Our friendly neighborhood space alien* visiting earth has commented on the software analogy I used in answering brain mind issue:

BRAP
I agree that the distinction between hardware and software is very useful. But it's useful because it would be impractical, not impossible, to have that distinction. It would obviously be very difficult andy cumbersome to describe the arrangement of those magnetic bits or those surface imperfections in terms of their physical properties ("hardware") instead of in terms of what they do ("software"). But it could be done, so it seems to me like software reduces to something physical. The word "software" is a shorthand way of describing something physical.
I can't believe you are harping on this. the original idea is some phenomena (ie consciousness) is thought to originate as a side effect of brain chemistry.
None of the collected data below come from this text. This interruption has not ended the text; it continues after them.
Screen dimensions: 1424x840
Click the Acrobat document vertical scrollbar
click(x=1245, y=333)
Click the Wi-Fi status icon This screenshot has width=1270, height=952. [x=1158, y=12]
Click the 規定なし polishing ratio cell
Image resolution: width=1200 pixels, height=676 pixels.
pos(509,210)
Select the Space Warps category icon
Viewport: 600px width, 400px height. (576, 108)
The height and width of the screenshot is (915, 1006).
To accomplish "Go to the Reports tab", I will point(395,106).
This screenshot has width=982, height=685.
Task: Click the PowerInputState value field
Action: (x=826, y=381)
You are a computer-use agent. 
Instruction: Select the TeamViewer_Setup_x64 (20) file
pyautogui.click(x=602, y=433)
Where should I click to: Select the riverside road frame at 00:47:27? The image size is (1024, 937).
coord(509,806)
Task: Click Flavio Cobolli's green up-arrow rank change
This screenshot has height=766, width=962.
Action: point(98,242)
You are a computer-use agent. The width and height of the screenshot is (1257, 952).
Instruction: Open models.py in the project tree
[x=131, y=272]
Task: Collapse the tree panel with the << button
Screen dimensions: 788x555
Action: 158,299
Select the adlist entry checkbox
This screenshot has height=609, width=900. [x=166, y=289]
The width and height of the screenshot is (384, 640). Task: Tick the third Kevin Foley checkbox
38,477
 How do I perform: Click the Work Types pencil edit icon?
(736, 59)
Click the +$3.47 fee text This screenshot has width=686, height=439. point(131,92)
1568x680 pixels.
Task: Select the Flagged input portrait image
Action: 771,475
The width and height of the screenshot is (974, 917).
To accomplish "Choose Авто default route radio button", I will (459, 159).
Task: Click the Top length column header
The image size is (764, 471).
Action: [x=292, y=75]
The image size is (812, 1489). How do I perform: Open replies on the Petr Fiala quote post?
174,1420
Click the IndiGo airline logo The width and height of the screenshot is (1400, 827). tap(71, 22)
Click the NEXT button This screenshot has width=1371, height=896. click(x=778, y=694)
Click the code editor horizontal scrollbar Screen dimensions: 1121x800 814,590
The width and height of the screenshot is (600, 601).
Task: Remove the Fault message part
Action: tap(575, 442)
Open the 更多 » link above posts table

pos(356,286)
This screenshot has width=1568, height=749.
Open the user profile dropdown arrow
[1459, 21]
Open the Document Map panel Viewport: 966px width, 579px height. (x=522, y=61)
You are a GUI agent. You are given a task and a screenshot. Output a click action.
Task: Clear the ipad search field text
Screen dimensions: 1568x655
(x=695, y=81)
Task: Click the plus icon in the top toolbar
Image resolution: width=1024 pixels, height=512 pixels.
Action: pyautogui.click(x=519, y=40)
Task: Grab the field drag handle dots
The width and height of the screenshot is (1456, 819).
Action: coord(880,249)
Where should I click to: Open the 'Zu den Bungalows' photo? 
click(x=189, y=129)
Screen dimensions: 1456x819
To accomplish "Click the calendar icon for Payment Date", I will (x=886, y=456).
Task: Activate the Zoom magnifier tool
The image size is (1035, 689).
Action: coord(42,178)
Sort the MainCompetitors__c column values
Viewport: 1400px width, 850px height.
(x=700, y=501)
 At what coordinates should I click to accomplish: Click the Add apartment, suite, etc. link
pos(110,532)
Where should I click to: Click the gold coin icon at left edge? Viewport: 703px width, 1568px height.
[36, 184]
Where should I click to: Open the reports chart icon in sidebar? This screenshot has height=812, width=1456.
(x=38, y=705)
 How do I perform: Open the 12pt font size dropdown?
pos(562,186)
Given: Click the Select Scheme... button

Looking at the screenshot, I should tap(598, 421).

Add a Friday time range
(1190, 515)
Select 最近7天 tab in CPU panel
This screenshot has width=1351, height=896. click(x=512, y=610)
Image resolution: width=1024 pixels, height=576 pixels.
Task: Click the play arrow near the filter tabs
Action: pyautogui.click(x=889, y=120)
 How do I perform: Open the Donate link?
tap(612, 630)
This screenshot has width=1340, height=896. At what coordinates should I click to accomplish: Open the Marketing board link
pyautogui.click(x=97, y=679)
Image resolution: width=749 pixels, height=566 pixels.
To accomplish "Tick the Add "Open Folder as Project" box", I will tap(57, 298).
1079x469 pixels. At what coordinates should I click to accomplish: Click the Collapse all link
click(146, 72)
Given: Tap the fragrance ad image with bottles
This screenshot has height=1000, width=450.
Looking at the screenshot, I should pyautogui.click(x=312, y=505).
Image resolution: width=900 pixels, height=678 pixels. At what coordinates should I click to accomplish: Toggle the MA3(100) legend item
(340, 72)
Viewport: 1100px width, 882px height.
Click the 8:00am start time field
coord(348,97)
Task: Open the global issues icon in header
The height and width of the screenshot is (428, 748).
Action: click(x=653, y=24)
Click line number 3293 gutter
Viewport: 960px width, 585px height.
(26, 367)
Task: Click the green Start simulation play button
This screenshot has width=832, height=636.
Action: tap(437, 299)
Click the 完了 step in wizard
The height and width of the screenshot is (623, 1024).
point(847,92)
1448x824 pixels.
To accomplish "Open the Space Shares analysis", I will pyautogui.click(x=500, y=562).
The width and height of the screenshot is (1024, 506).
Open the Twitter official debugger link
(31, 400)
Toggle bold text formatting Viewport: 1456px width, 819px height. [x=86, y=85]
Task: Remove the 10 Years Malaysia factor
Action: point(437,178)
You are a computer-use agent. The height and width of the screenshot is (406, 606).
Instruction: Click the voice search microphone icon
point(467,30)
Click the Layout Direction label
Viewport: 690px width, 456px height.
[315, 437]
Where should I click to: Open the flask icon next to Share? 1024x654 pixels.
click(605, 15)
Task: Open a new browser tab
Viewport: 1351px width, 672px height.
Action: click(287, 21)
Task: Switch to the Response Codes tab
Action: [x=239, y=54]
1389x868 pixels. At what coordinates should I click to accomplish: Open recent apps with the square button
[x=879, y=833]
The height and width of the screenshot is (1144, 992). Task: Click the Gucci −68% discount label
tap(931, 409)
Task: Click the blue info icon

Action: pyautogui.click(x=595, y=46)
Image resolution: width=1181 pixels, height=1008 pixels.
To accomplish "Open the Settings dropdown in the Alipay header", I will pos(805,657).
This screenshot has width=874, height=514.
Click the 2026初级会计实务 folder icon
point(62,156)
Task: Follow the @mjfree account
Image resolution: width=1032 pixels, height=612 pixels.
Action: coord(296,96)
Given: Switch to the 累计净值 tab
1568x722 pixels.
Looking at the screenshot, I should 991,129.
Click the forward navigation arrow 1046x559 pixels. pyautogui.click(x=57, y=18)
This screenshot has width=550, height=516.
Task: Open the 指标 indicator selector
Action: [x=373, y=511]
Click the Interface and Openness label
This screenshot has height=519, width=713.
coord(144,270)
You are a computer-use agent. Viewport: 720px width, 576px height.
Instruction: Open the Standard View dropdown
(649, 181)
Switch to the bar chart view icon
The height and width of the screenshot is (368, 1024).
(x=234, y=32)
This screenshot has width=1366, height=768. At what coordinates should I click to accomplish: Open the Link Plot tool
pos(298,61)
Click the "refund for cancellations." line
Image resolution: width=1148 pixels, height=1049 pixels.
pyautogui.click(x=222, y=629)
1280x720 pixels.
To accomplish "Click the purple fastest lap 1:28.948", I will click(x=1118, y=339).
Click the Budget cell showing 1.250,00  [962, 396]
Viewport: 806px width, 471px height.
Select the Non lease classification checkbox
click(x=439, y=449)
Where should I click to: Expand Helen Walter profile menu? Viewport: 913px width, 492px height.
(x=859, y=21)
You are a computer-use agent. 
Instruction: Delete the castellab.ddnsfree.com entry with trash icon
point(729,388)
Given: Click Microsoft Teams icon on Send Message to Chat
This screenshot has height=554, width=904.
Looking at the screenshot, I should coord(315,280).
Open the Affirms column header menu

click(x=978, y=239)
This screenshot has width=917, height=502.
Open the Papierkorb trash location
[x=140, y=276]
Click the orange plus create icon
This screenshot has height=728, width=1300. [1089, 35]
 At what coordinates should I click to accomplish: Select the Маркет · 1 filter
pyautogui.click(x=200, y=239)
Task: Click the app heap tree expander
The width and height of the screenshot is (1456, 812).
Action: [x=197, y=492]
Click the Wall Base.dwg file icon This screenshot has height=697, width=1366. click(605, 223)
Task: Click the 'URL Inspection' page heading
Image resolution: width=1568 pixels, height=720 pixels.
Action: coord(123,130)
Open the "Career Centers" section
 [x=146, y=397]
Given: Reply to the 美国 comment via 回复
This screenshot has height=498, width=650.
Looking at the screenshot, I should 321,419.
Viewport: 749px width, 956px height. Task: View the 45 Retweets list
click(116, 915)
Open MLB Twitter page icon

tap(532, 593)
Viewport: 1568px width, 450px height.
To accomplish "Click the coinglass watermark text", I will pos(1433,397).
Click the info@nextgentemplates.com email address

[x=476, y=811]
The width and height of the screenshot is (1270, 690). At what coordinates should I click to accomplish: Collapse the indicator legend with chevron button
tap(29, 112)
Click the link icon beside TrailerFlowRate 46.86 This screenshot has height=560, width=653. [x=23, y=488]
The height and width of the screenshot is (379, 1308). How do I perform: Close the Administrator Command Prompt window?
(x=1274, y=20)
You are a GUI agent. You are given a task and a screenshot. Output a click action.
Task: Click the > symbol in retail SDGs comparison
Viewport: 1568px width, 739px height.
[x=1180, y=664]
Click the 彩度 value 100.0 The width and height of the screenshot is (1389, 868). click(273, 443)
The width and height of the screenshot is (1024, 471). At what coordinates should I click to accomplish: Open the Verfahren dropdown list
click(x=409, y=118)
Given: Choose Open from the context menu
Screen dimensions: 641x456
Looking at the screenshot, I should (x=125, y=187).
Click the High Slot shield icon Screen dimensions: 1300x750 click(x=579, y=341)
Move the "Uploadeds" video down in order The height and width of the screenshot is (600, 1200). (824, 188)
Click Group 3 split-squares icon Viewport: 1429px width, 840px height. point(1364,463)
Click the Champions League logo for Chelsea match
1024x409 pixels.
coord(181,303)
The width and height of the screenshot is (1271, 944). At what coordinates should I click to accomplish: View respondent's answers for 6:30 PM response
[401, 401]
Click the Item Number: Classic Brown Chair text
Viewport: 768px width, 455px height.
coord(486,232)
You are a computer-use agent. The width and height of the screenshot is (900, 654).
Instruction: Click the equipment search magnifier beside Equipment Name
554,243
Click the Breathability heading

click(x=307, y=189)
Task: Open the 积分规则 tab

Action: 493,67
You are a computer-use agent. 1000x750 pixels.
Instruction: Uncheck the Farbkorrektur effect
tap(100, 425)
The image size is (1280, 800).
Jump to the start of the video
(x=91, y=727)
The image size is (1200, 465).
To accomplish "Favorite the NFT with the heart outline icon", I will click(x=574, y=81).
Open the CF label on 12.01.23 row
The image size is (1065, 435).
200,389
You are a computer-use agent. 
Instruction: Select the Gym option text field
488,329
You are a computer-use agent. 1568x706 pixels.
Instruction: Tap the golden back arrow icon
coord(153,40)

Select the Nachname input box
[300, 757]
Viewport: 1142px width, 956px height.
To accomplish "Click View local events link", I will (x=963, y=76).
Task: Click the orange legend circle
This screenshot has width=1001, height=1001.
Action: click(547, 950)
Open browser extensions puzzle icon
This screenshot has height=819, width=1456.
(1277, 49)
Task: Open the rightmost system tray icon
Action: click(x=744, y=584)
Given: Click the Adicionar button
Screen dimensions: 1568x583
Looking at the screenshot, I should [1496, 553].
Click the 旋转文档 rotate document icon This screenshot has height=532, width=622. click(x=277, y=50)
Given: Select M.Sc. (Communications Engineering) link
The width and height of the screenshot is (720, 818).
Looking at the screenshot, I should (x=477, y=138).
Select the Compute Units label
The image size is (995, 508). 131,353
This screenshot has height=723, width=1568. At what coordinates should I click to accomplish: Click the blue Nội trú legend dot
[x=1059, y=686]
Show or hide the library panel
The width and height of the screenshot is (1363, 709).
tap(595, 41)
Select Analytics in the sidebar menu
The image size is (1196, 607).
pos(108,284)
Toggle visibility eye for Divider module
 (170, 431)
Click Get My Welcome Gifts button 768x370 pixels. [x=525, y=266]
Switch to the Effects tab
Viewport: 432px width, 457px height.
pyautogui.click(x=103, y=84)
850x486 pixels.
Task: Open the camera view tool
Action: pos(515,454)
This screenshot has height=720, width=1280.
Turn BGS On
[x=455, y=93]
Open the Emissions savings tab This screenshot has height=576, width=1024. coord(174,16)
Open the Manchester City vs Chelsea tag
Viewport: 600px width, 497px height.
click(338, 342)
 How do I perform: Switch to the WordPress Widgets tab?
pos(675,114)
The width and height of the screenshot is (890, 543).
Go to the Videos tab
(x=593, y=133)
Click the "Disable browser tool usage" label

This is like thinking the math problem we might see displayed on the screen of a monitor originate in the monitor and are just soemthing monitor does on its own until you hit it with a bat and break it. In reality the math is part of a word processing program lie a word doc that's written by someone who did not make the monitor and it can be saved on a disk and used on another computer if he do bash the monitor. It relay in fact has nothing to do with the monitor accept the monitor enable us to access it. That's the real point here is access and how we can be fooled about the role of the brain in accessing consciousness. The point of course is that the simplsitic athist answer "If you hit someone in the head it changes their consciousness" is not proof that consciousness is reduce able to brain function.

For you to go off on this tangent is not useful.


Brap:
The word "book" is a shorthand way of describing a physical object that consists of mostly paper and ink (before ebooks, anyway). I believe words like "mind" and "consciousness" are shorthand ways of describing what the brain does.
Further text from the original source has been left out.